Some are more accurate than others
Not all groundhogs had equal forecasting powers. Punxsutawney Phil’s predictions were correct 52 times out of 100, while three mascots—Essex Ed from Essex, Connecticut; Chuckles from Manchester, Connecticut; and Stonewall Jackson from Wantage, New Jersey—scored correctly more than 70 percent of the time. Conversely, Buckeye Chuck from Marion, Ohio; Dunkirk Dave (Dunkirk, New York); and Holland Huckleberry (Holland, Ohio) each had a less than 30 percent success rate.
Punxsutawney Phil and Ontario’s Wiarton Willie were the only groundhogs with more than 50 years of predictions on record. Of the newcomers, the worst performer was probably Winnipeg Willow, who made only four predictions, was wrong on three of them, and predicted a late spring in a year when it arrived 38 days earlier than average. “Even if certain groundhogs can occasionally predict the onset of spring better than others,” the authors write, “there appears to be no clear prophet among the group evaluated here.”
“Chuckles wins!” exclaims Patricia Buxton of the Lutz Children’s Museum in Manchester, Connecticut, home of one of the more successful prognosticating groundhogs, by way of counterpoint. Sadly, the most recent Chuckles passed away in 2020, and his role was temporarily assumed by the museum’s resident hedgehog, Phoebe. The new Chuckles—Chuckles XI—will, says Buxton, be sworn in as Connecticut’s state official groundhog immediately prior to making his inaugural prediction this year.
“He will place his paw on The Farmers’ Almanac as Judge Leo Diana swears him into his official role,” she says. “He has a lot of predecessors before him and some big pawprints to fill, but he is very much up to the task of his prognosticating duties.”
To be fair, the authors acknowledge, the groundhogs might have a better chance of success were they not roused from their mid-winter slumber to make predictions. Most groundhogs tend not to emerge from their burrows until March at the earliest; perhaps they would perform better if they were allowed to prognosticate after a full winter’s rest? (Although, the value of such predictions would be significantly diminished at such a late date.)
Additionally, in a warming world, the first day of spring is a moving target. To that end, it’s notable that Punxsutawney Phil has apparently kept somewhat up to date with the scientific literature, since he has been predicting early springs with greater frequency.

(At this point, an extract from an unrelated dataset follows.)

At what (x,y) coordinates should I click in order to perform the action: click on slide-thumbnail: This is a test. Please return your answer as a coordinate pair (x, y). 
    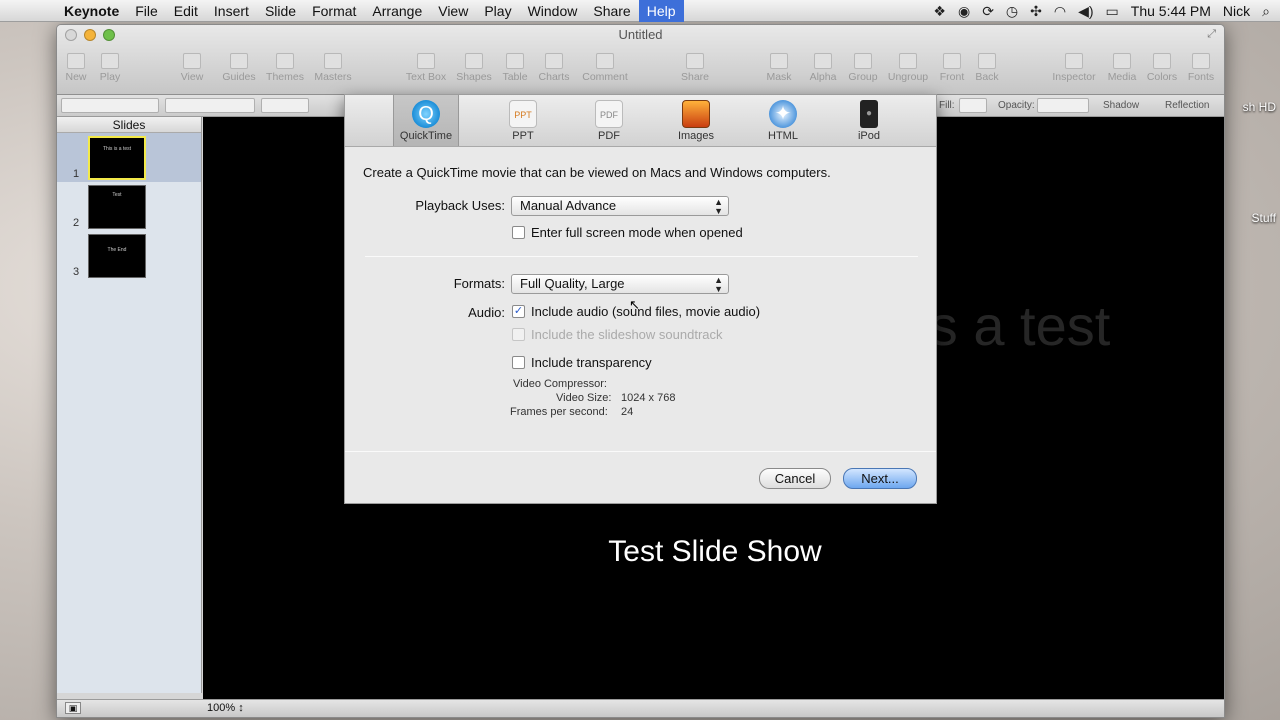
    Looking at the image, I should click on (117, 158).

Ross tells National Geographic that it was “wonderful” to be able to set more serious research briefly aside and write such a lighthearted paper, particularly during a period in which people have been isolated and need good news.
Alas, their conclusion is clear: groundhog prognosticating abilities for the arrival of spring are no better than chance, they write, “without a shadow of a doubt.”
A side note...
On Wall Street, returns on the U.S. Stock Market are 2.78 percent higher following predictions of an early spring than upon the declaration of a long winter, a recent study found. The study’s authors assigned the discovery to “major and persistent irrational optimism of U.S. investors revolving around Groundhog Day early spring prognostications.”